On December 1, 2017, I merged my practice with Affinity Wealth Management. A lot has changed in the last year and I have learned a great deal about organizations, leadership, and most importantly myself. Here are some of the highlights.
- Recognize Change is Hard – change can be hard for everyone. Change makes people unsure of their position and with change comes a “Who Moved My Cheese” moment or series of moments. I’ve always been one to embrace change, looking at it as an opportunity to or create something better. But not everyone is quite as comfortable with it as me. I’ve certainly learned to be more “nurturing” during times of change by communicating more and getting into details and reassuring those who need to be reassured.
- It’s OK to say “I don’t know” – As a leader, I’ve always felt that when an employee asked a question that I should have an instant answer. Through coaching, I’ve learned that it’s OK to let employees know that you don’t have all the immediate answers and that they are being worked on or that particular issue is not a priority right now.
- To go fast, you need to slow down – I’m amazed about how much of a cultural, procedural and technological change we’ve been able to implement at Affinity Wealth over the last year. What allowed us to get all this done? Be very focused on the big tasks and don’t go on to the next until that one is done. I will use technology as an example – in the beginning we were trying to change too many systems at once. By focusing on one at a time – prep, transition and then ongoing training – we were able to shorten our timelines greatly and staff were more comfortable with new technology. I also have a tendency to work on 50 things at once – thereby stressing out the people around me. Narrowing my focus has helped me improve as a leader but has also allowed our staff to catch up with what’s in my head.

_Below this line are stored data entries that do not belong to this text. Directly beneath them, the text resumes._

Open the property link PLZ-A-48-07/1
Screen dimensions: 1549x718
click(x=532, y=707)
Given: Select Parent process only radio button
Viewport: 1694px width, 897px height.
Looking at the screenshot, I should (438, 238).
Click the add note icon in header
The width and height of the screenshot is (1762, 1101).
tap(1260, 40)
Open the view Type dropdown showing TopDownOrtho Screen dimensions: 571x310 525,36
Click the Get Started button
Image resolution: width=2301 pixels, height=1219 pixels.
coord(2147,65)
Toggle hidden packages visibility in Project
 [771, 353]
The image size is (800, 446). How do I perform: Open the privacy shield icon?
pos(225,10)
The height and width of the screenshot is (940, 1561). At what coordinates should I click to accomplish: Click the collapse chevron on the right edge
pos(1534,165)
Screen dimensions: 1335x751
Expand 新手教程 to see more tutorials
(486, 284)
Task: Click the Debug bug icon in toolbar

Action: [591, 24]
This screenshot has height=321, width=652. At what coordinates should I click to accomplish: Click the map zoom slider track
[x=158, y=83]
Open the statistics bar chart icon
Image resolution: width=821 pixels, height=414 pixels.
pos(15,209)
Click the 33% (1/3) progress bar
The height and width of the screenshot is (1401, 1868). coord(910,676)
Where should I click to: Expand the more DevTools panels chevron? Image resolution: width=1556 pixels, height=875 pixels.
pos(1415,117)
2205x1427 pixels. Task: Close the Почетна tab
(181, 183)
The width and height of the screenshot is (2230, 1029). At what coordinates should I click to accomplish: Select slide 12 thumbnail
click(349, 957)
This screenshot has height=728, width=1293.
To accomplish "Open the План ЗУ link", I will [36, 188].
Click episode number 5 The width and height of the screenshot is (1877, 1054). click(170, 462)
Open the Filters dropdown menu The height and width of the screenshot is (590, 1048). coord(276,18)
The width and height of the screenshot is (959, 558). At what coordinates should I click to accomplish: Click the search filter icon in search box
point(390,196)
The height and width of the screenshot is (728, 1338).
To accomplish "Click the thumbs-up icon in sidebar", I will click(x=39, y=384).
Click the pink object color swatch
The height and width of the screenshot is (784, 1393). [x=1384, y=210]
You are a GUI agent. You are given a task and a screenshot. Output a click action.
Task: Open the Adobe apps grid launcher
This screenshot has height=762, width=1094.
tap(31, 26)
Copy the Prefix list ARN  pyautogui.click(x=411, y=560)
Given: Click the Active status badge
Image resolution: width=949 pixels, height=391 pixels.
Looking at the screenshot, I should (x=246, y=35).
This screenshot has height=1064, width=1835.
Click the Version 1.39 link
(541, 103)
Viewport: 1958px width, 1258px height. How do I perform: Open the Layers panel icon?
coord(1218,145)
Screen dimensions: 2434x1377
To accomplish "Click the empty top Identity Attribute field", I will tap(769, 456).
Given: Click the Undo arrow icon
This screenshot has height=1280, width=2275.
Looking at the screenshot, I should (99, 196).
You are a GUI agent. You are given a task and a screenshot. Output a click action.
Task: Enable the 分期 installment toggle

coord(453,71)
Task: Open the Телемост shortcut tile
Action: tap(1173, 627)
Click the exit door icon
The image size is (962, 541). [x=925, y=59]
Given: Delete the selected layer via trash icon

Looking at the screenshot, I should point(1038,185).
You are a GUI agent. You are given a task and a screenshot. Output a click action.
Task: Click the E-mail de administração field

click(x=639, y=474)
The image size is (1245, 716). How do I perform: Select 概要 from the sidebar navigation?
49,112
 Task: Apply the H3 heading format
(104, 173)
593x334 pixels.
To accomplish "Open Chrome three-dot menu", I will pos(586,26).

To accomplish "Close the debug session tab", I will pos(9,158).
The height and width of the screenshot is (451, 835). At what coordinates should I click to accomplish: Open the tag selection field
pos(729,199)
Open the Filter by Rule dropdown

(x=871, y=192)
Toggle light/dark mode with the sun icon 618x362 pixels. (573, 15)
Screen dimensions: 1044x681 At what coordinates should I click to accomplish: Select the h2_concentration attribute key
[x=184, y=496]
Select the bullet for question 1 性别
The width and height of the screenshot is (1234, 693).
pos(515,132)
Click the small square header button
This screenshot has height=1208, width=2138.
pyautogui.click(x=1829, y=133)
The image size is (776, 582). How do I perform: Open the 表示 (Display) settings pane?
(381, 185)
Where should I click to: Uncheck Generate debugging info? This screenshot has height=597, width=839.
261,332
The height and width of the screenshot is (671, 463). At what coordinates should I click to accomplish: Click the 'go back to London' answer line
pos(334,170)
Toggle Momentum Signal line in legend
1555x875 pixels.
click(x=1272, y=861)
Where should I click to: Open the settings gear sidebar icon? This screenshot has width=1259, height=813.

- Culture Matters – I think it was Peter Drucker who said, “Culture eats Processes for lunch everyday”. It couldn’t be more true. Companies need to have core values, executives within those companies need to live, teach and remind their employees of what those core values are. Hiring and firing first and foremost should be based off can this candidate/employee be a net positive to the culture the company is trying to create. I love the core values that Affinity stands for – Client, Community, Collaboration, Curiosity, Commitment, and Compassion
- Not everyone is going to get on the bus – No matter how much you nurture, train, communicate and involve your people there are some that are going to either resist or be downright negative towards the change that is coming along. What I’ve learned is that it is OK to move on from the negativity and that person, if they are not living up to the values and don’t embrace the forward-looking nature of the company. Letting someone go is the worst part of being an owner of a company but what I’ve found is that when disgruntled employees find greener pastures the entire energy of the firm rises greatly. I’ve even had employees come up to me say “what took you so long”.
Overall it’s been a great year of growth and change. I’m really looking forward to seeing what 2019 will bring.